Material provided:
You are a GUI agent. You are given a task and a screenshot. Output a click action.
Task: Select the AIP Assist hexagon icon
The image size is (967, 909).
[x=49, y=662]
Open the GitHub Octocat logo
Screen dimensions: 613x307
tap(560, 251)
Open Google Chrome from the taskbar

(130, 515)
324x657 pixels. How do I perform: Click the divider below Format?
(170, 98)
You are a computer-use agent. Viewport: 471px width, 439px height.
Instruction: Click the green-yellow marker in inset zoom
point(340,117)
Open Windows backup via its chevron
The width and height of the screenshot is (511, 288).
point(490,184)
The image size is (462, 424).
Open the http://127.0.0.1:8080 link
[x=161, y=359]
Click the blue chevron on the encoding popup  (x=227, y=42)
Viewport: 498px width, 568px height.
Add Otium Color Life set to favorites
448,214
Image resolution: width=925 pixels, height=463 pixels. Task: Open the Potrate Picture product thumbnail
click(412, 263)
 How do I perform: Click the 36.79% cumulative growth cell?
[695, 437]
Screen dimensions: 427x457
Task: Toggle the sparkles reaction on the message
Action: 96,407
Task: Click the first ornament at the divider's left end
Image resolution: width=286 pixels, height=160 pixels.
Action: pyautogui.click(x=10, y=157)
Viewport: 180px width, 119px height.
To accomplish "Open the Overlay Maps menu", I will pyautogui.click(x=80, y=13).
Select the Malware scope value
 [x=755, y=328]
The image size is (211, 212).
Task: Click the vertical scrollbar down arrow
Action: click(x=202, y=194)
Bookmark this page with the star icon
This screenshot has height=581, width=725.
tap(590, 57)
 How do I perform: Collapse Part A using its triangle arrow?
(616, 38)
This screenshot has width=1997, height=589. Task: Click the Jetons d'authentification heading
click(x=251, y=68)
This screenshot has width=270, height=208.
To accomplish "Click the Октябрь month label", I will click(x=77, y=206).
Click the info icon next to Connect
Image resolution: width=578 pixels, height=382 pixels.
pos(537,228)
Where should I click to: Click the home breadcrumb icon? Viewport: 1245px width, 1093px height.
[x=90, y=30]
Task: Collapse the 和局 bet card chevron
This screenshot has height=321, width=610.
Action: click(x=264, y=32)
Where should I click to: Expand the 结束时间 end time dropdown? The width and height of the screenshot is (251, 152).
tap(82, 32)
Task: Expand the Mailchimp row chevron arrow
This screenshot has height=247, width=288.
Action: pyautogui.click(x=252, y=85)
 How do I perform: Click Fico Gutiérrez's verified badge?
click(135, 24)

Problem requirements: Which lines above contain the word "chevron", counting only matches with the same uppercase and lowercase letters? List each of those lines in full.

Response to the exercise:
Open Windows backup via its chevron
Click the blue chevron on the encoding popup  (x=227, y=42)
Task: Collapse the 和局 bet card chevron
Task: Expand the Mailchimp row chevron arrow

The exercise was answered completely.